§ **Your objective**:
Reproduce the listing lines below verbatim, everything from the line containing "Click the highlighted Paris text in email" down to the line containing "Click the search magnifier icon in header", both of those lines included.

§ **The input**:
◆ ◆ ◆ ◆ ◆

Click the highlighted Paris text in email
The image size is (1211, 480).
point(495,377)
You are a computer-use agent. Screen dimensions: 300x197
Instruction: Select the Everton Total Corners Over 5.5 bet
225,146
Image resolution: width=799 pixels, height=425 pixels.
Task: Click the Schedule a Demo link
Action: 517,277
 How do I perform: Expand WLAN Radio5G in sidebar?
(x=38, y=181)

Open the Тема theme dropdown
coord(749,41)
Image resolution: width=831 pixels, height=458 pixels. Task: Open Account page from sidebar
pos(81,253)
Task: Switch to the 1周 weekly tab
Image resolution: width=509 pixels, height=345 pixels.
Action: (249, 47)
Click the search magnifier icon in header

◆ ◆ ◆ ◆ ◆

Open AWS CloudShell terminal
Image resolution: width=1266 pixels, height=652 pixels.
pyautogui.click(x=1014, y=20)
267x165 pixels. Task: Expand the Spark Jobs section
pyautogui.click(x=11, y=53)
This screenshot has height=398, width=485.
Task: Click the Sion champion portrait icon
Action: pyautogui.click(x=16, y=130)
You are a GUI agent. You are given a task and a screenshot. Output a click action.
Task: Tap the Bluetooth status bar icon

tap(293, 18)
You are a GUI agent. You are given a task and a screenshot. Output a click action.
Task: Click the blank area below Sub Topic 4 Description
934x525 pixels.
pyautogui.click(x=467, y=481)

◆ ◆ ◆ ◆ ◆

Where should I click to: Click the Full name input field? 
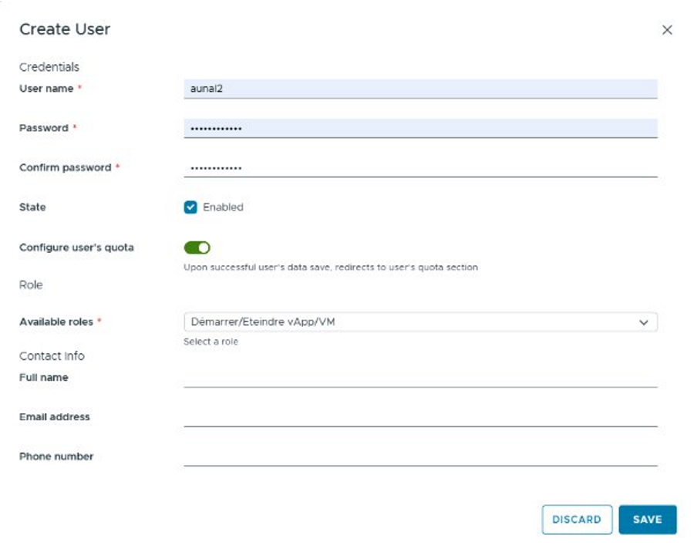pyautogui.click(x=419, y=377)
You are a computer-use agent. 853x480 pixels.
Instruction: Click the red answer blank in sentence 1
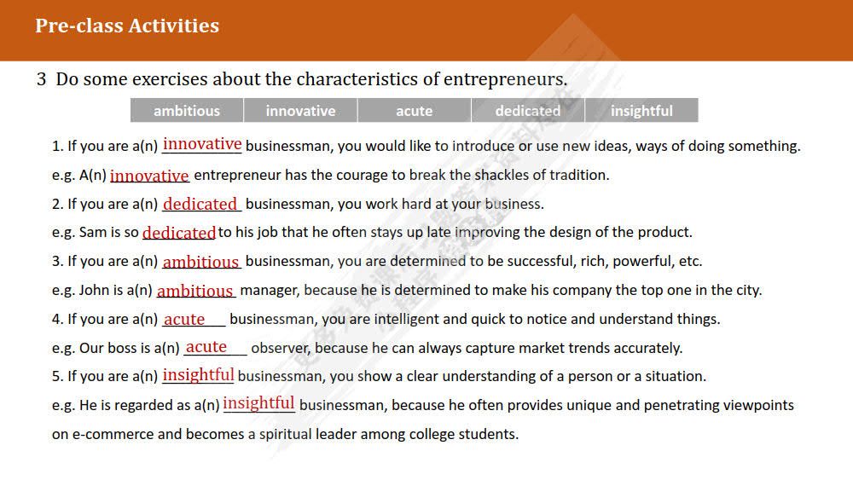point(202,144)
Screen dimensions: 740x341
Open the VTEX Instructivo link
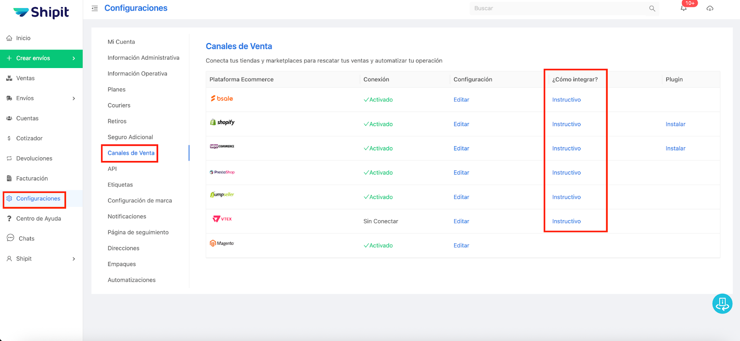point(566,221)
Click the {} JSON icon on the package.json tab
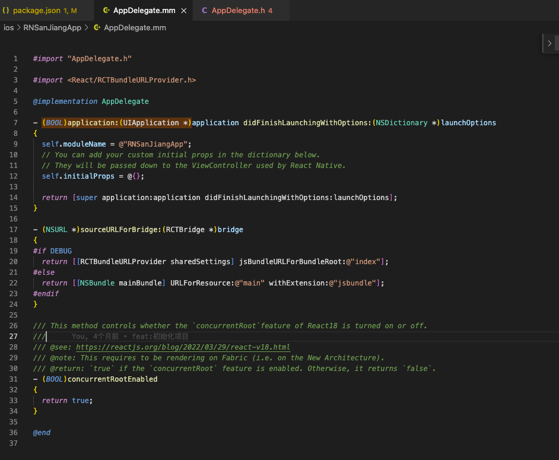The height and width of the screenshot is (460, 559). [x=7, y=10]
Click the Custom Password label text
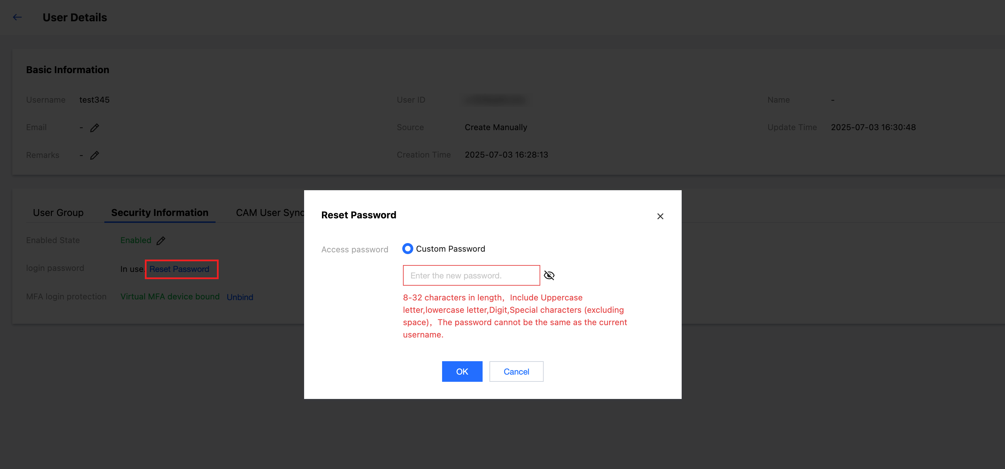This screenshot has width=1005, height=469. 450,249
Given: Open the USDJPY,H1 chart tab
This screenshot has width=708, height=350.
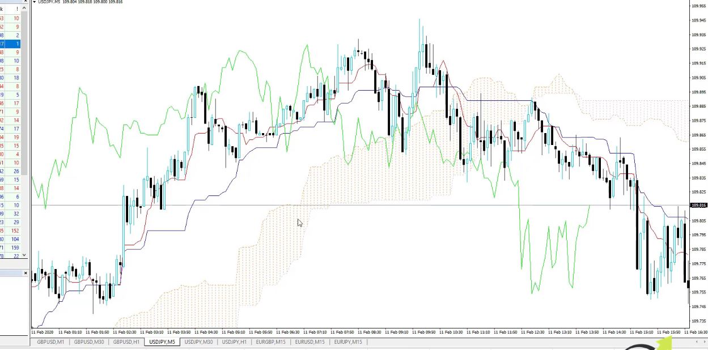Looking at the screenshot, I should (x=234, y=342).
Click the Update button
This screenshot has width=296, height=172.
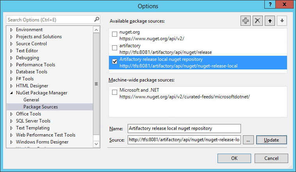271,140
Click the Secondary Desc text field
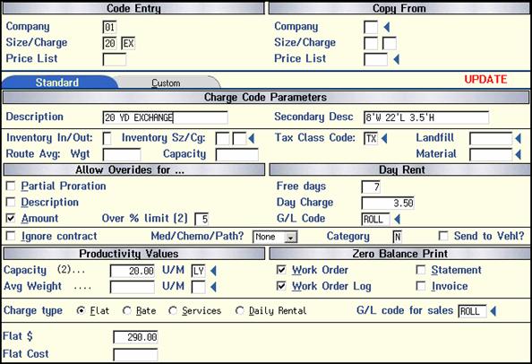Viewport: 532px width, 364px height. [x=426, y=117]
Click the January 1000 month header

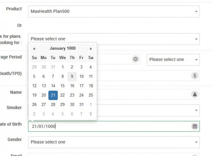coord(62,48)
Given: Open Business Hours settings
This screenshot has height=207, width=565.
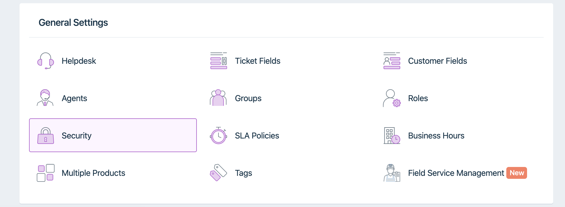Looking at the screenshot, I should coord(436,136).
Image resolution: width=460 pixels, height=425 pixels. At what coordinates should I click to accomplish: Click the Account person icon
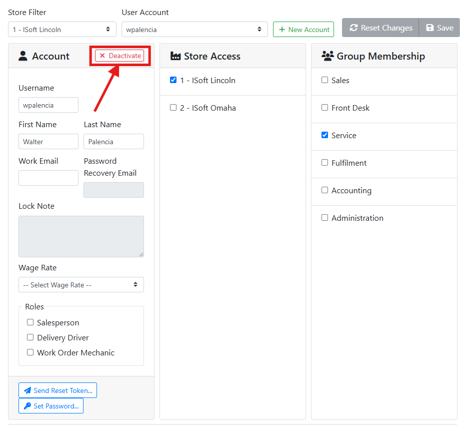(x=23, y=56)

◆ ◆ ◆ ◆ ◆

§ **Correct response**:
Click the highlighted Paris text in email
The image size is (1211, 480).
point(495,377)
You are a computer-use agent. Screen dimensions: 300x197
Instruction: Select the Everton Total Corners Over 5.5 bet
225,146
Image resolution: width=799 pixels, height=425 pixels.
Task: Click the Schedule a Demo link
Action: 517,277
 How do I perform: Expand WLAN Radio5G in sidebar?
(x=38, y=181)

Open the Тема theme dropdown
coord(749,41)
Image resolution: width=831 pixels, height=458 pixels. Task: Open Account page from sidebar
pos(81,253)
Task: Switch to the 1周 weekly tab
Image resolution: width=509 pixels, height=345 pixels.
Action: (249, 47)
Click the search magnifier icon in header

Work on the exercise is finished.